## Exercise instructions:
Every line from the one containing "Click the WordPress logo in admin bar" to the end of the records below must be copied exactly, and no pictures may be included.

::: Records :::

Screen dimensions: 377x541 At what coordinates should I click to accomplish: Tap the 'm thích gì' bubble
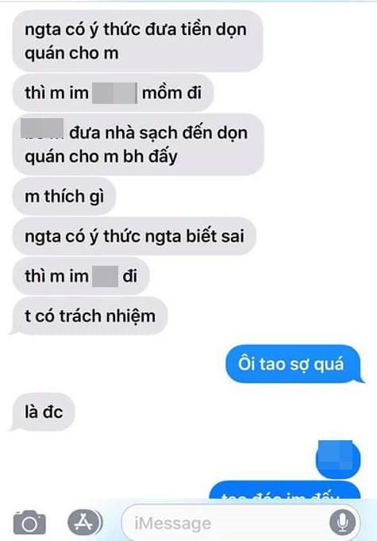(x=64, y=196)
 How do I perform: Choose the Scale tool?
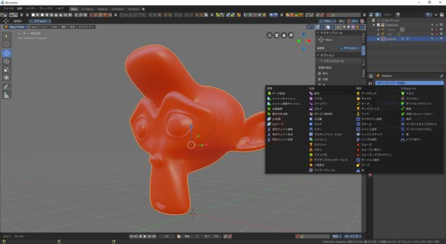[7, 70]
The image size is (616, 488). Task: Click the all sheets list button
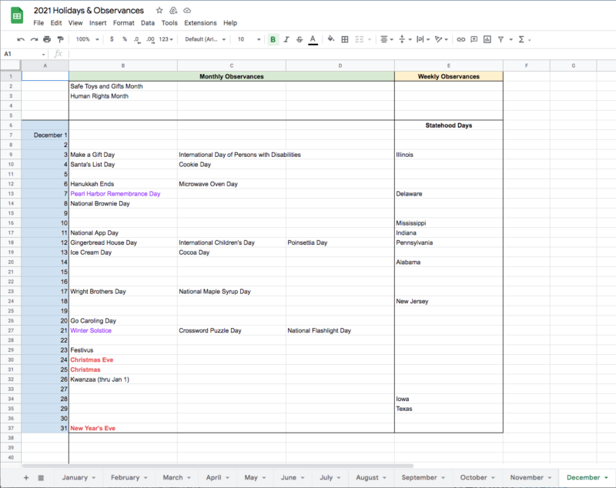[41, 478]
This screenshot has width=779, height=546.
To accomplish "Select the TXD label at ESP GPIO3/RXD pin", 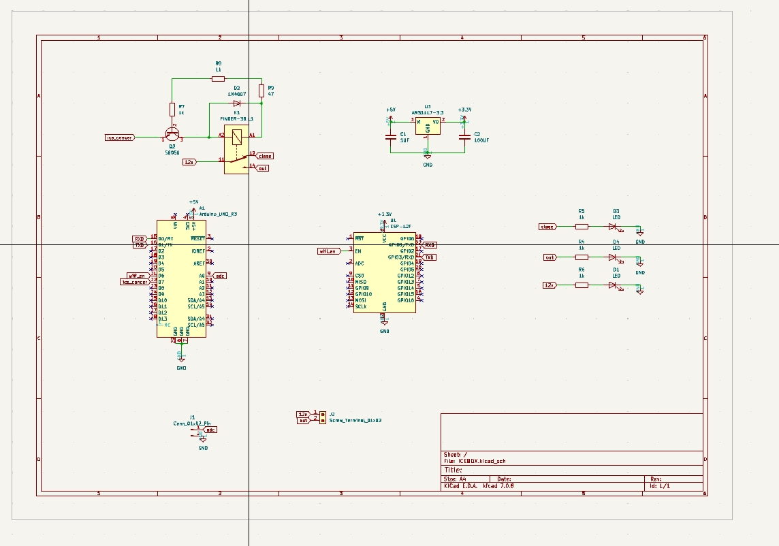I will (429, 257).
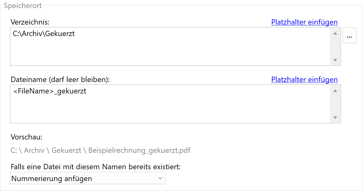Click the down scroll arrow of the Dateiname field
Screen dimensions: 363x191
tap(335, 117)
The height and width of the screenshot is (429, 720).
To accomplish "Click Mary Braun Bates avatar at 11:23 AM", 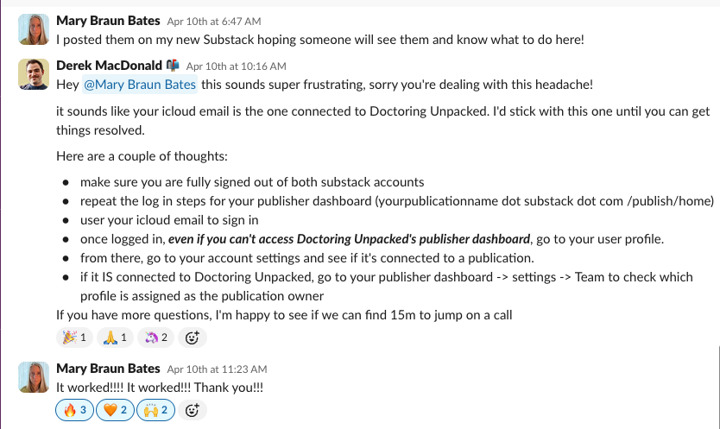I will point(34,377).
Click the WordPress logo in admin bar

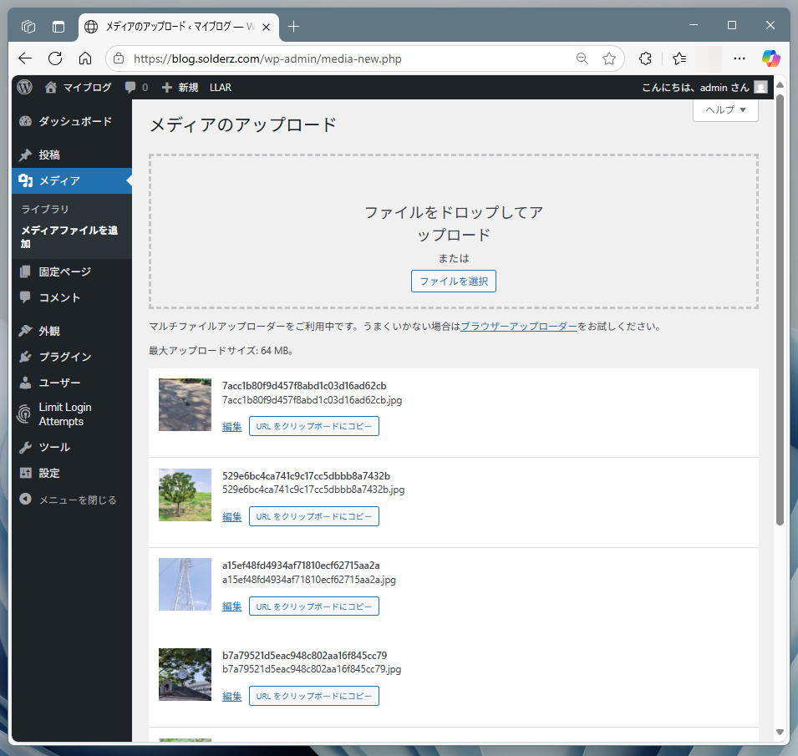click(24, 87)
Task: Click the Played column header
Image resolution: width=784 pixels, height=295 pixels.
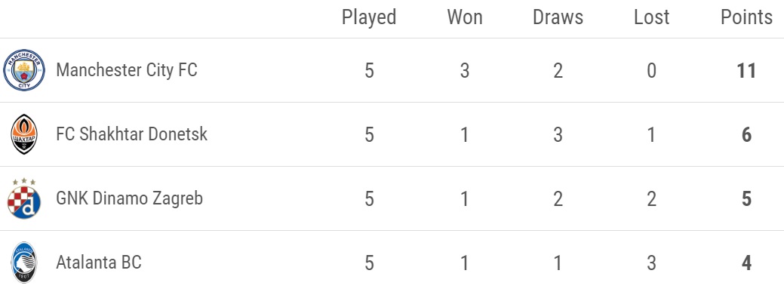Action: pos(369,17)
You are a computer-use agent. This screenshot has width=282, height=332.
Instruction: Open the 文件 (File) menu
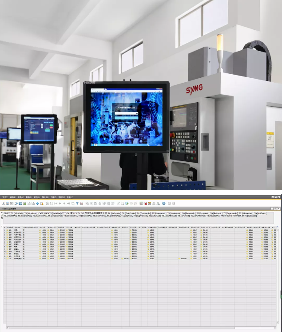pyautogui.click(x=4, y=196)
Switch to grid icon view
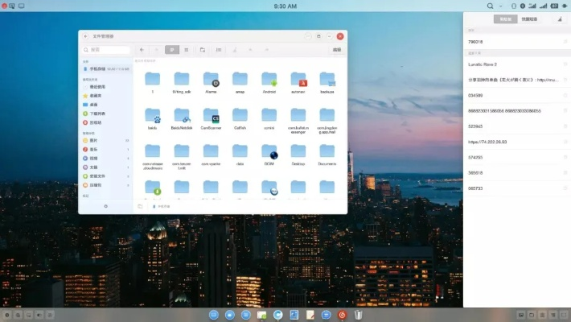 172,49
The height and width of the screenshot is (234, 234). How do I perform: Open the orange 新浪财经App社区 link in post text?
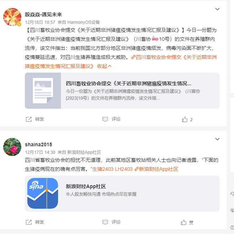point(156,169)
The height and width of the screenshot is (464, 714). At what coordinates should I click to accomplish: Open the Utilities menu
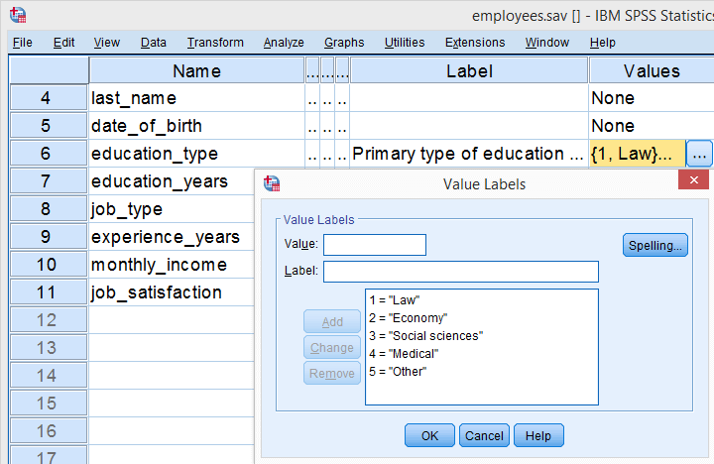[405, 43]
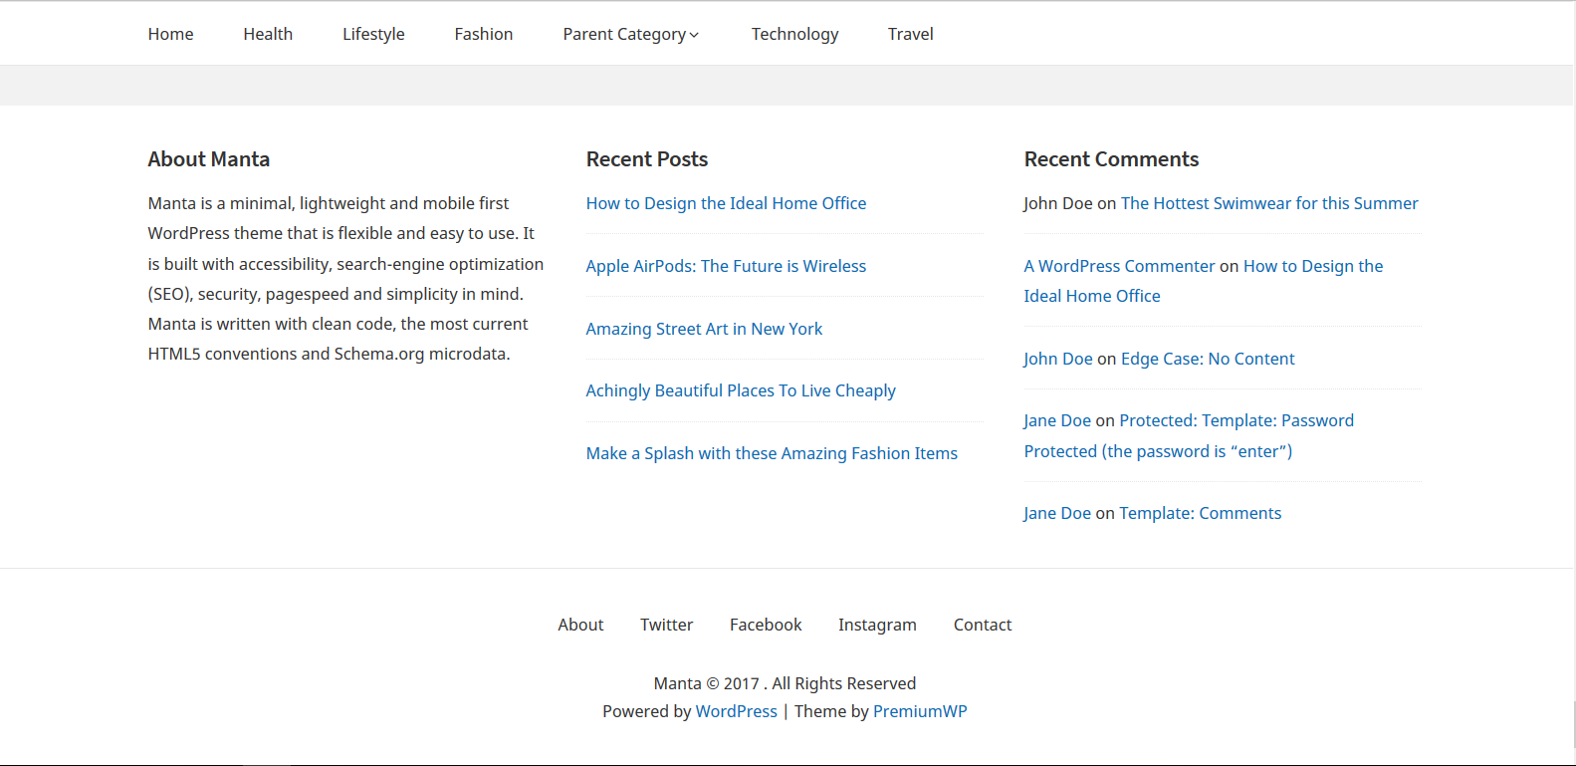Open 'Amazing Street Art in New York' post
Screen dimensions: 1576x766
click(704, 329)
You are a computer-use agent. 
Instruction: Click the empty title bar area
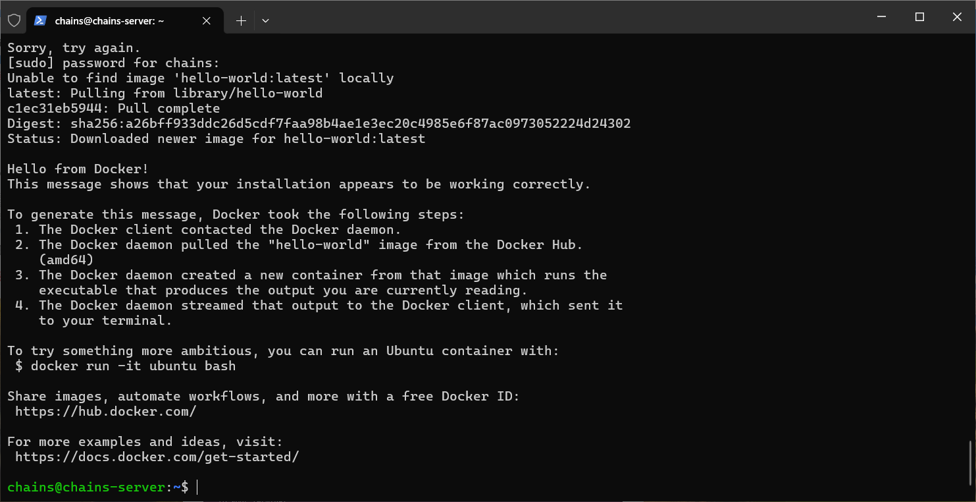pos(559,17)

:::

## Output of the task:
Click the WordPress logo in admin bar

click(24, 87)
Task: Click the Played column header
Image resolution: width=784 pixels, height=295 pixels.
Action: pos(369,17)
You are a computer-use agent. This screenshot has width=282, height=332.
Instruction: Open the 文件 (File) menu
pyautogui.click(x=4, y=196)
Switch to grid icon view
 172,49
The height and width of the screenshot is (234, 234). How do I perform: Open the orange 新浪财经App社区 link in post text?
point(156,169)
The height and width of the screenshot is (464, 714). At what coordinates should I click to accomplish: Open the Utilities menu
[405, 43]
Open 'Amazing Street Art in New York' post
Screen dimensions: 1576x766
click(704, 329)
You are a computer-use agent. 
Instruction: Click the empty title bar area
pos(559,17)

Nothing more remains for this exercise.